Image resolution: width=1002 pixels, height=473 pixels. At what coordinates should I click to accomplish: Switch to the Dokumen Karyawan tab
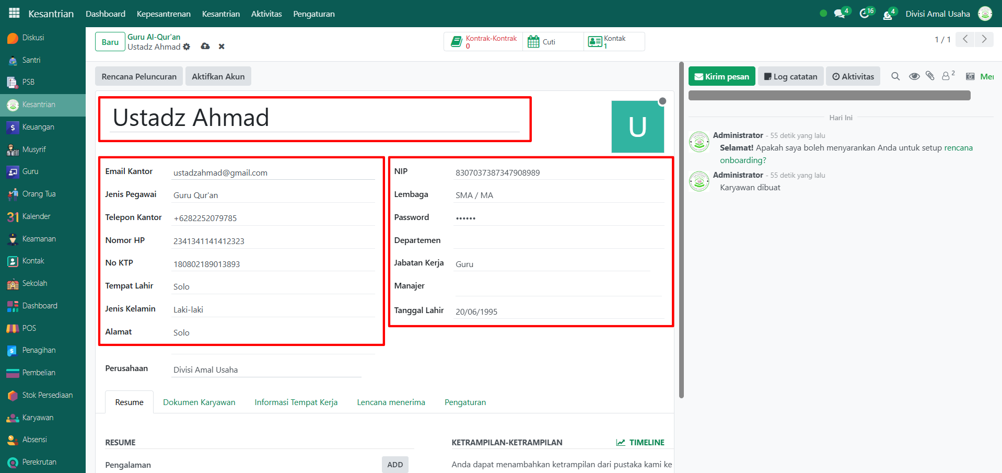(x=199, y=402)
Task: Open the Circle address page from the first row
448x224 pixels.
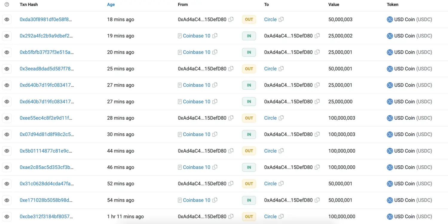Action: pos(270,19)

- What needs to be done -
You are asked to reproduce each line above exactly, but to exclude the pictures.

- Solution to this problem -
Image resolution: width=1002 pixels, height=473 pixels. At what coordinates should I click to accomplish: Switch to the Dokumen Karyawan tab
(x=199, y=402)
Task: Open the Circle address page from the first row
448x224 pixels.
Action: pos(270,19)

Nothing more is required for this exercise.